DOCUMENT SEGMENT:
COMPARISON OF AN ANCIENT AND A MODERN
MARINE ANIMAL OF ALLIED GROUPS.
1, A CAMBRIAN TRILOBITE (AFTER WALCOTT).
2, A MODERN HORSESHOE CRAB.
The present rate of denudation in the Hudson Bay region is one foot in about 47,000 years. How long then, has it taken the seas to lay down these miles of sediments, which are but a small fraction of the whole geologic column? Having considered all this, can we estimate, even approximately, the vast length of time that has elapsed between these periods of sedimentation, the so-called “gaps” or “breaks”—the torn, illegibly written pages of the history of the earth? Indeed, there are moments when all may feel that it is much beyond their comprehension. But, man, by nature, is at once humble and exalted. He is willing to admit his defeat, yet his thirst to conquer new knowledge, to know the truth, is never satiated.

WHAT YOU WILL DO:
- 1) Repeat, word for word, the part of the passage on geologic time that opens with the words containing "COMPARISON OF AN" and closes with "is never satiated.".
- 2) Does the passage on geologic time agree with each statement below? Answer yes or no for each, quoting the deciding words of the passage. (a) The present rate of denudation in the Hudson Bay region is one foot in about 47,000 years. (b) The sediments make up most of the whole geologic column. (c) Man's thirst to conquer new knowledge is never satiated.

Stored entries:

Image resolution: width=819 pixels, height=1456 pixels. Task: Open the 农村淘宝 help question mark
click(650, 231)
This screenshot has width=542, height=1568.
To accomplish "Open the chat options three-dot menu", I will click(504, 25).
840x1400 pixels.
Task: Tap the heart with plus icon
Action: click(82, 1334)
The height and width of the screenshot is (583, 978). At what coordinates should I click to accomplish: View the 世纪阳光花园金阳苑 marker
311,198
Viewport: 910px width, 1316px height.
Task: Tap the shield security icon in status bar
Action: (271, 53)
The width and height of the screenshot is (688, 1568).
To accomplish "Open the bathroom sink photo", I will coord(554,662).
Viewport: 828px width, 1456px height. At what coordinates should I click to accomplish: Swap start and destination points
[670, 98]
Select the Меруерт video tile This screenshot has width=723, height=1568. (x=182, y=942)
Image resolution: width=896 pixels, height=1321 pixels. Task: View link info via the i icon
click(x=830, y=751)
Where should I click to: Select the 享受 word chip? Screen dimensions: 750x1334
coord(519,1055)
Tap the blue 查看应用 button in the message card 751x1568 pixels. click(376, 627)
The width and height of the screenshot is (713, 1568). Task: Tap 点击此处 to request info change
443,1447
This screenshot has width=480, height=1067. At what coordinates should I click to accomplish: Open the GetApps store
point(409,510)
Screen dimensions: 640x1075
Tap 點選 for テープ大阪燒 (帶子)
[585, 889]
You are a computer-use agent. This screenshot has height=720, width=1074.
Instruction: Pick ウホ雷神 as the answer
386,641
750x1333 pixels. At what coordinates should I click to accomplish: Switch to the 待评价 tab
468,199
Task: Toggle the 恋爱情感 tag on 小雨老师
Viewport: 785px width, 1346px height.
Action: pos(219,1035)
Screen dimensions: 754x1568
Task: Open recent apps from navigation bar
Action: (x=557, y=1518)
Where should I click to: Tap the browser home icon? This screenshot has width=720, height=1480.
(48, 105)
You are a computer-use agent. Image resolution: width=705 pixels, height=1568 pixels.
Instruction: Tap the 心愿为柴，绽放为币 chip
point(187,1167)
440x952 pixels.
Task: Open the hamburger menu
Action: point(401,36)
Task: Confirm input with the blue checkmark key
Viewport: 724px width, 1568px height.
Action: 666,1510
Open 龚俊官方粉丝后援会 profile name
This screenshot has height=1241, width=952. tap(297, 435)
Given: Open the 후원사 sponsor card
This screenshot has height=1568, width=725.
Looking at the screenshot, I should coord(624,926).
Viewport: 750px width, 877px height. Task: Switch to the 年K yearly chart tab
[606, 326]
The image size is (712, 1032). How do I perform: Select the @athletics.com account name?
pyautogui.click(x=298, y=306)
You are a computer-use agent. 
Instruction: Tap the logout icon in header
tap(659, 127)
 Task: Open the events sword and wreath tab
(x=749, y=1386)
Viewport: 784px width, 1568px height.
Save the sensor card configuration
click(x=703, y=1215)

COMPLETED EXERCISE:
- 1)
COMPARISON OF AN ANCIENT AND A MODERN
MARINE ANIMAL OF ALLIED GROUPS.
1, A CAMBRIAN TRILOBITE (AFTER WALCOTT).
2, A MODERN HORSESHOE CRAB.
The present rate of denudation in the Hudson Bay region is one foot in about 47,000 years. How long then, has it taken the seas to lay down these miles of sediments, which are but a small fraction of the whole geologic column? Having considered all this, can we estimate, even approximately, the vast length of time that has elapsed between these periods of sedimentation, the so-called “gaps” or “breaks”—the torn, illegibly written pages of the history of the earth? Indeed, there are moments when all may feel that it is much beyond their comprehension. But, man, by nature, is at once humble and exalted. He is willing to admit his defeat, yet his thirst to conquer new knowledge, to know the truth, is never satiated.

- 2)
(a) Yes: "The present rate of denudation in the Hudson Bay region is one foot in about 47,000 years."
(b) No: "which are but a small fraction of the whole geologic column"
(c) Yes: "his thirst to conquer new knowledge, to know the truth, is never satiated"